=== Begin Enclosure ===

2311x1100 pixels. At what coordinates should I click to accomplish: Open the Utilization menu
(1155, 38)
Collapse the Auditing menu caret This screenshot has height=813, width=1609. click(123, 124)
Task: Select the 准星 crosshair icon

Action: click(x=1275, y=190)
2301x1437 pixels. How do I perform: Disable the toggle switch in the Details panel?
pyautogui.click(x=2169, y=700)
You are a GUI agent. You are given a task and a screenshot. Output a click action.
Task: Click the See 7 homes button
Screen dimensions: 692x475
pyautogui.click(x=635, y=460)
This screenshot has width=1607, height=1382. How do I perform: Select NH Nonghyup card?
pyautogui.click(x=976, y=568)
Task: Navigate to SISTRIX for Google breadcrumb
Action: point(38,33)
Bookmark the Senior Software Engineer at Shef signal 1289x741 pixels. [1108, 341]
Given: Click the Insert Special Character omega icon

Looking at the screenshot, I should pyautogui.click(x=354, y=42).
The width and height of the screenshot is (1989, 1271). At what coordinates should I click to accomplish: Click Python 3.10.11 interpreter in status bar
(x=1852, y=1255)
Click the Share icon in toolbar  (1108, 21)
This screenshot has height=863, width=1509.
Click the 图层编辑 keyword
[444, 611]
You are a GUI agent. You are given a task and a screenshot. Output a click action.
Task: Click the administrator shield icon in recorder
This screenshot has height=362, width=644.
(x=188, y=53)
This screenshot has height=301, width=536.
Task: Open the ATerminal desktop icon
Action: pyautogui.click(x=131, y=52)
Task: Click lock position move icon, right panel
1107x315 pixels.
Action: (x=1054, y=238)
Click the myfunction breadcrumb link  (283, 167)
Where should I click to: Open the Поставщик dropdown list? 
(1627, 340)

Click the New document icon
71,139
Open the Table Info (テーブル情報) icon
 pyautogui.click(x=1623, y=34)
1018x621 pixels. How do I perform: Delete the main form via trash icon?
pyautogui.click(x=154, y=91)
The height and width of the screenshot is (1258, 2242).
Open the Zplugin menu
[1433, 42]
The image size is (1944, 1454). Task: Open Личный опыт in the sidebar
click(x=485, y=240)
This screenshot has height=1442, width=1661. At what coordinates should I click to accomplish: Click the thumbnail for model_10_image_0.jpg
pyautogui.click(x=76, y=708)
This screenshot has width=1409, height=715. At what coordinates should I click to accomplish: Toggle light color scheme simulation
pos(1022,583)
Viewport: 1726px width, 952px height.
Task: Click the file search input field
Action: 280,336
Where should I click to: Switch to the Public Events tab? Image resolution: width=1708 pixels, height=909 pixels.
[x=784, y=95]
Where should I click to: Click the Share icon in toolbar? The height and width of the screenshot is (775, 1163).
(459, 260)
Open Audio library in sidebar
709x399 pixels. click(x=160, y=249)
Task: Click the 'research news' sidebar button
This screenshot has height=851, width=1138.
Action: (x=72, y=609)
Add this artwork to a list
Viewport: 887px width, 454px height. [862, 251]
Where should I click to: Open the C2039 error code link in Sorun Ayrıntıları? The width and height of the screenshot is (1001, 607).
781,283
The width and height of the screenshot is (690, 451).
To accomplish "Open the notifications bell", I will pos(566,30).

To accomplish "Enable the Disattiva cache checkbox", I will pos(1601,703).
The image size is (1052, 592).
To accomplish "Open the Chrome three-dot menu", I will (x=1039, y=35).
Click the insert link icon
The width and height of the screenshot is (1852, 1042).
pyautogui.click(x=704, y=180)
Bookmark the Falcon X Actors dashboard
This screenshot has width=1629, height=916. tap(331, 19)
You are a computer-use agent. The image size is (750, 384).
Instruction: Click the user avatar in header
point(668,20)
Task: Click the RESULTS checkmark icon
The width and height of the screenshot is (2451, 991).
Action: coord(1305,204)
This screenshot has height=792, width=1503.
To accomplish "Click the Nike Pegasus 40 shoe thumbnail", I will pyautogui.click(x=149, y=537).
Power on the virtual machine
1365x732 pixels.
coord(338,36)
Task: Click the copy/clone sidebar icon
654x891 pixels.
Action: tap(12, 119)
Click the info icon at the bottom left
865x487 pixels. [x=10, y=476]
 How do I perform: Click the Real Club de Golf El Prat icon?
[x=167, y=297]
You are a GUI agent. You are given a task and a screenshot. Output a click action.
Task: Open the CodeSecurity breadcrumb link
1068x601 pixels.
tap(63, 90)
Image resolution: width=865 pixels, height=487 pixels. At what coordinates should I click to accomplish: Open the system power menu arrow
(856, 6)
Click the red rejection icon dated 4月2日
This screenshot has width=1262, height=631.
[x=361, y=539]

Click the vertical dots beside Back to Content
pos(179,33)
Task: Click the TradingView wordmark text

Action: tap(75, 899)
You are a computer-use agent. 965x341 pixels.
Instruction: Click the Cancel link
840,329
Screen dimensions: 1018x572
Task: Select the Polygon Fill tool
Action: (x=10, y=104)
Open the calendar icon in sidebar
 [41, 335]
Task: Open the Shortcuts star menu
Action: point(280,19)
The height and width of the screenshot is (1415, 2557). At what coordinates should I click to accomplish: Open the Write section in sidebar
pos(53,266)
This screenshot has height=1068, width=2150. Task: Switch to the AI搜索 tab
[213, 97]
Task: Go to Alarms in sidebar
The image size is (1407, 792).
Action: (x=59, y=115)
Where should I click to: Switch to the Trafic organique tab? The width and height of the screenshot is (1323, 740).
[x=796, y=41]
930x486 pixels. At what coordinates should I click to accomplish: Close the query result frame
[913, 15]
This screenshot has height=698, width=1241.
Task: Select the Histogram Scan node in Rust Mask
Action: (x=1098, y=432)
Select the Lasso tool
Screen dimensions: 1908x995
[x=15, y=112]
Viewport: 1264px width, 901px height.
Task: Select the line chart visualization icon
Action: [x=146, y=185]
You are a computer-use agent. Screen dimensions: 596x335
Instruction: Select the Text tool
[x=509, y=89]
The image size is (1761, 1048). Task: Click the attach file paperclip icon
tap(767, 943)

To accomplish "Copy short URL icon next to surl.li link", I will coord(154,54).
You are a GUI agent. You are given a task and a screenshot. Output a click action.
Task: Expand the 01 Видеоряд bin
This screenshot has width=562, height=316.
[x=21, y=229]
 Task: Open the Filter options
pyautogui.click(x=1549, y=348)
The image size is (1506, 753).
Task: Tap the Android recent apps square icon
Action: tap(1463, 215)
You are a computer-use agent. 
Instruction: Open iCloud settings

=== End Enclosure ===

### TASK DIRECTIONS
Output each line of the material above with no deviation.

### SOLUTION TO THE PROBLEM
2311x1100 pixels. At what coordinates should I click to accomplish: Open the Utilization menu
(1155, 38)
Collapse the Auditing menu caret This screenshot has height=813, width=1609. click(123, 124)
Task: Select the 准星 crosshair icon

Action: click(x=1275, y=190)
2301x1437 pixels. How do I perform: Disable the toggle switch in the Details panel?
pyautogui.click(x=2169, y=700)
You are a GUI agent. You are given a task and a screenshot. Output a click action.
Task: Click the See 7 homes button
Screen dimensions: 692x475
pyautogui.click(x=635, y=460)
This screenshot has width=1607, height=1382. How do I perform: Select NH Nonghyup card?
pyautogui.click(x=976, y=568)
Task: Navigate to SISTRIX for Google breadcrumb
Action: point(38,33)
Bookmark the Senior Software Engineer at Shef signal 1289x741 pixels. [1108, 341]
Given: Click the Insert Special Character omega icon

Looking at the screenshot, I should pyautogui.click(x=354, y=42).
The width and height of the screenshot is (1989, 1271). At what coordinates should I click to accomplish: Click Python 3.10.11 interpreter in status bar
(x=1852, y=1255)
Click the Share icon in toolbar  (1108, 21)
This screenshot has height=863, width=1509.
Click the 图层编辑 keyword
[444, 611]
You are a GUI agent. You are given a task and a screenshot. Output a click action.
Task: Click the administrator shield icon in recorder
This screenshot has height=362, width=644.
(x=188, y=53)
This screenshot has height=301, width=536.
Task: Open the ATerminal desktop icon
Action: pyautogui.click(x=131, y=52)
Task: Click lock position move icon, right panel
1107x315 pixels.
Action: (x=1054, y=238)
Click the myfunction breadcrumb link  (283, 167)
Where should I click to: Open the Поставщик dropdown list? 
(1627, 340)

Click the New document icon
71,139
Open the Table Info (テーブル情報) icon
 pyautogui.click(x=1623, y=34)
1018x621 pixels. How do I perform: Delete the main form via trash icon?
pyautogui.click(x=154, y=91)
The height and width of the screenshot is (1258, 2242).
Open the Zplugin menu
[1433, 42]
The image size is (1944, 1454). Task: Open Личный опыт in the sidebar
click(x=485, y=240)
This screenshot has height=1442, width=1661. At what coordinates should I click to accomplish: Click the thumbnail for model_10_image_0.jpg
pyautogui.click(x=76, y=708)
This screenshot has width=1409, height=715. At what coordinates should I click to accomplish: Toggle light color scheme simulation
pos(1022,583)
Viewport: 1726px width, 952px height.
Task: Click the file search input field
Action: 280,336
Where should I click to: Switch to the Public Events tab? Image resolution: width=1708 pixels, height=909 pixels.
[x=784, y=95]
Where should I click to: Click the Share icon in toolbar? The height and width of the screenshot is (775, 1163).
(459, 260)
Open Audio library in sidebar
709x399 pixels. click(x=160, y=249)
Task: Click the 'research news' sidebar button
This screenshot has height=851, width=1138.
Action: (x=72, y=609)
Add this artwork to a list
Viewport: 887px width, 454px height. [862, 251]
Where should I click to: Open the C2039 error code link in Sorun Ayrıntıları? The width and height of the screenshot is (1001, 607).
781,283
The width and height of the screenshot is (690, 451).
To accomplish "Open the notifications bell", I will pos(566,30).

To accomplish "Enable the Disattiva cache checkbox", I will pos(1601,703).
The image size is (1052, 592).
To accomplish "Open the Chrome three-dot menu", I will (x=1039, y=35).
Click the insert link icon
The width and height of the screenshot is (1852, 1042).
pyautogui.click(x=704, y=180)
Bookmark the Falcon X Actors dashboard
This screenshot has width=1629, height=916. tap(331, 19)
You are a computer-use agent. The image size is (750, 384).
Instruction: Click the user avatar in header
point(668,20)
Task: Click the RESULTS checkmark icon
The width and height of the screenshot is (2451, 991).
Action: coord(1305,204)
This screenshot has height=792, width=1503.
To accomplish "Click the Nike Pegasus 40 shoe thumbnail", I will pyautogui.click(x=149, y=537).
Power on the virtual machine
1365x732 pixels.
coord(338,36)
Task: Click the copy/clone sidebar icon
654x891 pixels.
Action: tap(12, 119)
Click the info icon at the bottom left
865x487 pixels. [x=10, y=476]
 How do I perform: Click the Real Club de Golf El Prat icon?
[x=167, y=297]
You are a GUI agent. You are given a task and a screenshot. Output a click action.
Task: Open the CodeSecurity breadcrumb link
1068x601 pixels.
tap(63, 90)
Image resolution: width=865 pixels, height=487 pixels. At what coordinates should I click to accomplish: Open the system power menu arrow
(856, 6)
Click the red rejection icon dated 4月2日
This screenshot has width=1262, height=631.
[x=361, y=539]

Click the vertical dots beside Back to Content
pos(179,33)
Task: Click the TradingView wordmark text

Action: tap(75, 899)
You are a computer-use agent. 965x341 pixels.
Instruction: Click the Cancel link
840,329
Screen dimensions: 1018x572
Task: Select the Polygon Fill tool
Action: (x=10, y=104)
Open the calendar icon in sidebar
 [41, 335]
Task: Open the Shortcuts star menu
Action: point(280,19)
The height and width of the screenshot is (1415, 2557). At what coordinates should I click to accomplish: Open the Write section in sidebar
pos(53,266)
This screenshot has height=1068, width=2150. Task: Switch to the AI搜索 tab
[213, 97]
Task: Go to Alarms in sidebar
The image size is (1407, 792).
Action: (x=59, y=115)
Where should I click to: Switch to the Trafic organique tab? The width and height of the screenshot is (1323, 740).
[x=796, y=41]
930x486 pixels. At what coordinates should I click to accomplish: Close the query result frame
[913, 15]
This screenshot has height=698, width=1241.
Task: Select the Histogram Scan node in Rust Mask
Action: (x=1098, y=432)
Select the Lasso tool
Screen dimensions: 1908x995
[x=15, y=112]
Viewport: 1264px width, 901px height.
Task: Select the line chart visualization icon
Action: [x=146, y=185]
You are a computer-use agent. Screen dimensions: 596x335
Instruction: Select the Text tool
[x=509, y=89]
The image size is (1761, 1048). Task: Click the attach file paperclip icon
tap(767, 943)

To accomplish "Copy short URL icon next to surl.li link", I will coord(154,54).
You are a GUI agent. You are given a task and a screenshot. Output a click action.
Task: Expand the 01 Видеоряд bin
This screenshot has width=562, height=316.
[x=21, y=229]
 Task: Open the Filter options
pyautogui.click(x=1549, y=348)
The image size is (1506, 753).
Task: Tap the Android recent apps square icon
Action: tap(1463, 215)
You are a computer-use agent. 
Instruction: Open iCloud settings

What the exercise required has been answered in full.